DISCLAIMER: This posting is about the Idaho Supreme Court case, “City of Boise vs David R. Frazier.” Frazier is editor of the GUARDIAN.
Idaho’s Supreme court Friday denied motions filed by three special interest groups attempting to create a loophole allowing local governments to enter into long term debt without a vote of citizens.
Three associations representing most of Idaho’s cities, counties, and school boards filed briefs recently asking the court to modify the language in an April 13th decision denying Boise City’s attempt to build a parking garage at the airport without a vote of citizens.
David R. Frazier challenged Boise City’s attempt to use a legal maneuver known as “Judicial Confirmation” to build a new $27,000,000 parking structure instead of asking for permission from voters. The city said the construction was an “ordinary and necessary” expense. The tactic has been used by local governments statewide to go around voter approval of long term debt.

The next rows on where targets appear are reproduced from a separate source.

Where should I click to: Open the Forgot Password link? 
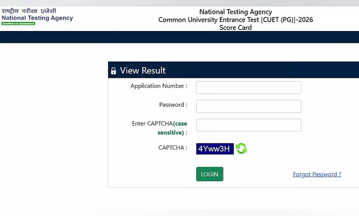[317, 174]
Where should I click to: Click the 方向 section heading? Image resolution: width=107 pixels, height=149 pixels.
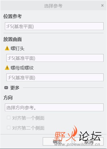tap(8, 98)
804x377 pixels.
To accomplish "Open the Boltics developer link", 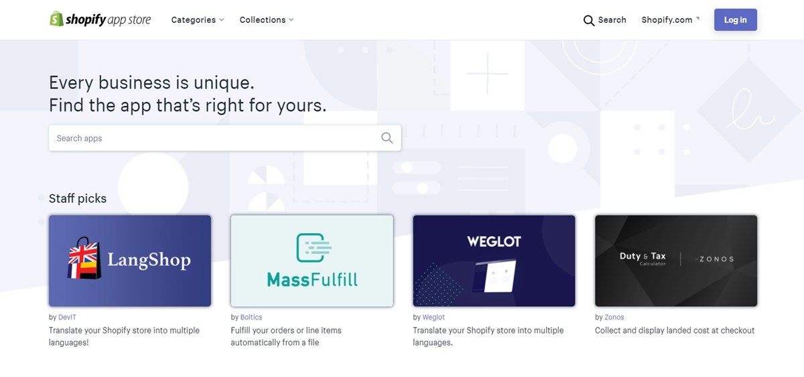I will [x=251, y=317].
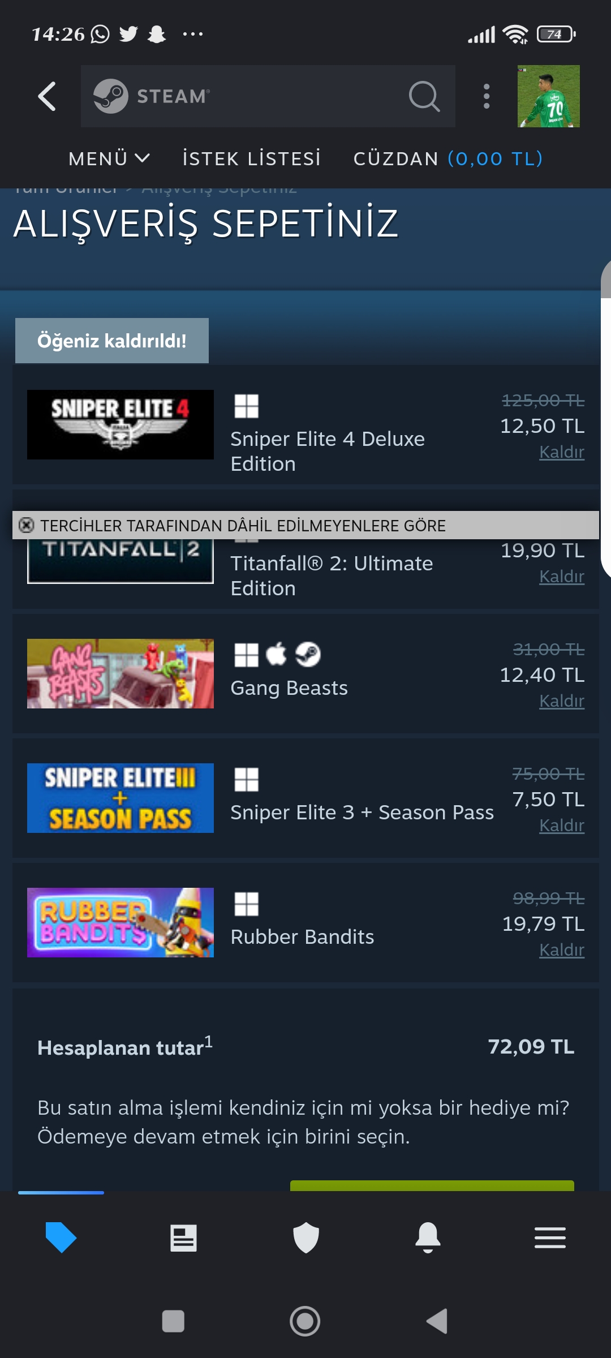Remove Sniper Elite 4 Deluxe Edition via Kaldır
Image resolution: width=611 pixels, height=1358 pixels.
[561, 452]
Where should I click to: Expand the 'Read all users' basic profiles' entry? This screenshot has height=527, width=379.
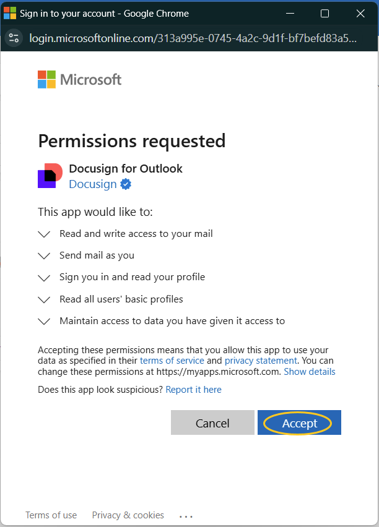[43, 299]
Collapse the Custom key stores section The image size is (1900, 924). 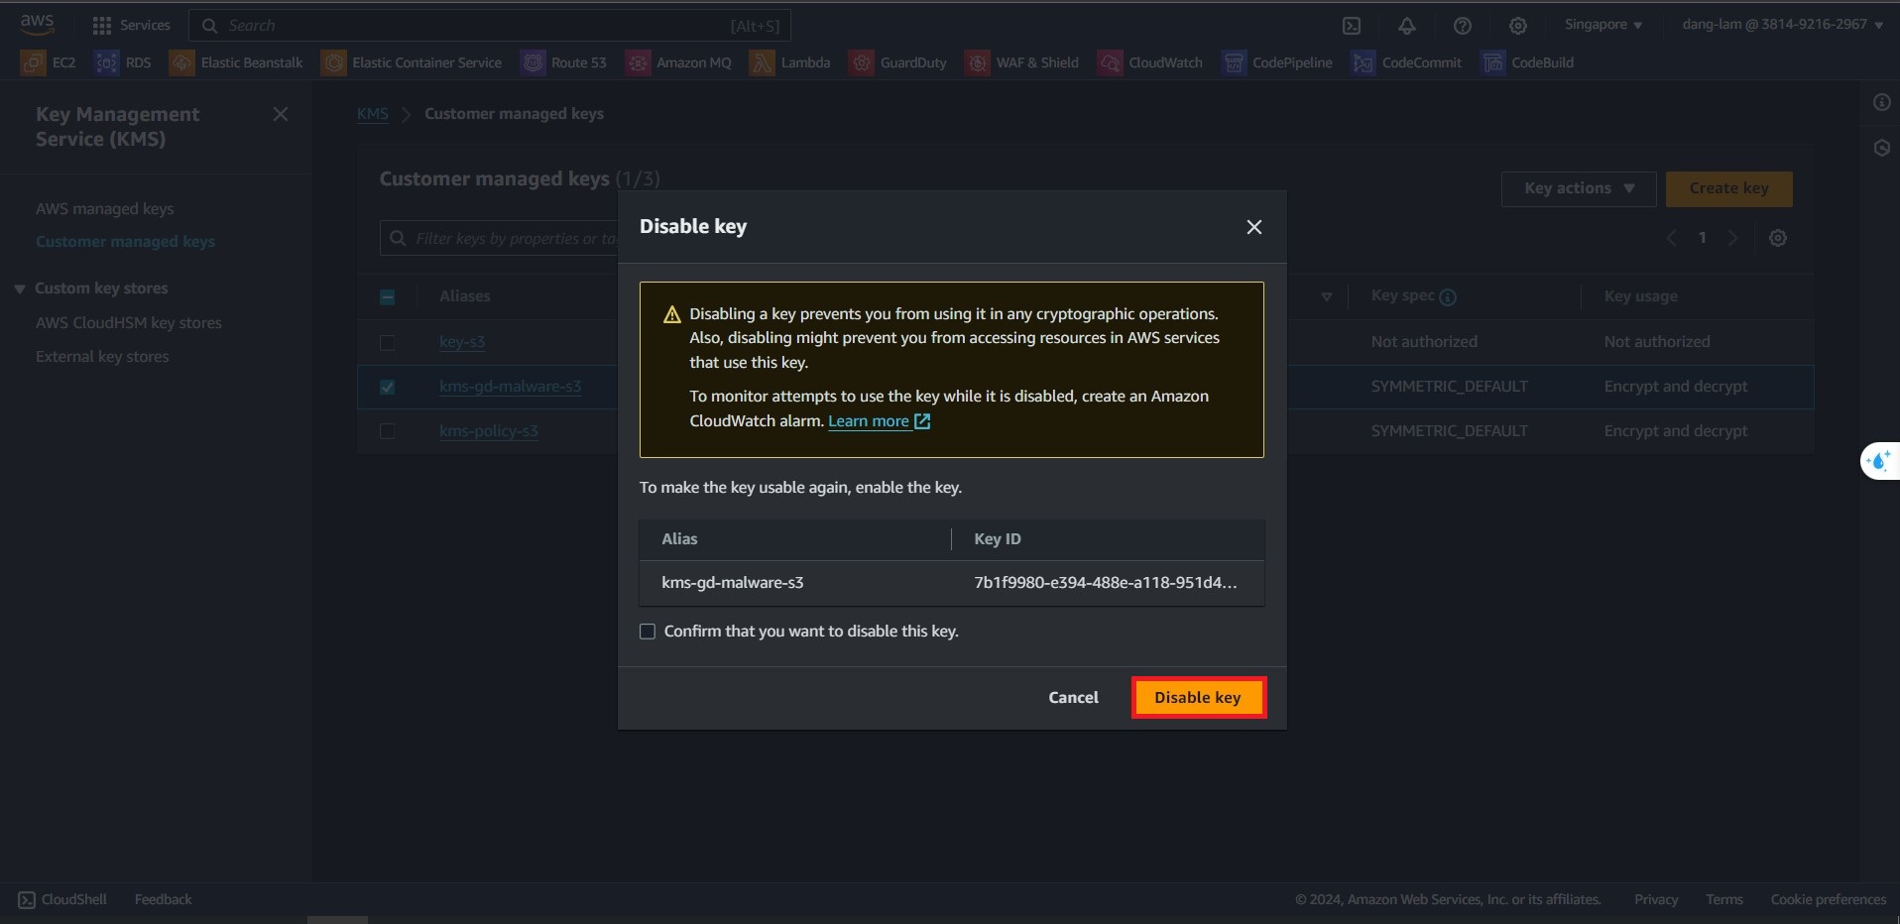coord(20,289)
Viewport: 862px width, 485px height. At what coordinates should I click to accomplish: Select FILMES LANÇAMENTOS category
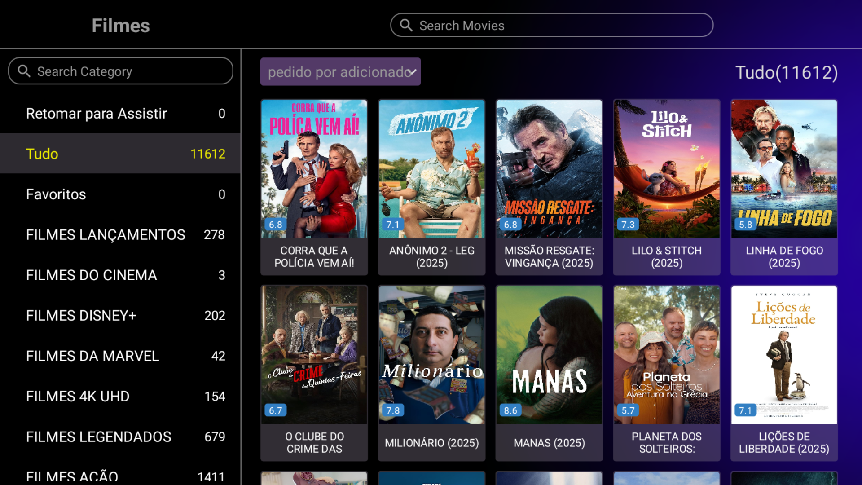[x=120, y=234]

The Supreme Court issued an opinion which agreed with FRAZIER contention that a vote–a bond election–was needed. The court said a parking garage may be “ordinary,” but “necessary” would have to be something urgent involving public safety or an emergency that could not wait for an election.
None of the associations was a party to the legal proceedings and each sought to appear as a “friend of the court” to espouse their special interest. Friday the court said the matter was settled April 13th and the decision will stand with the language unchanged.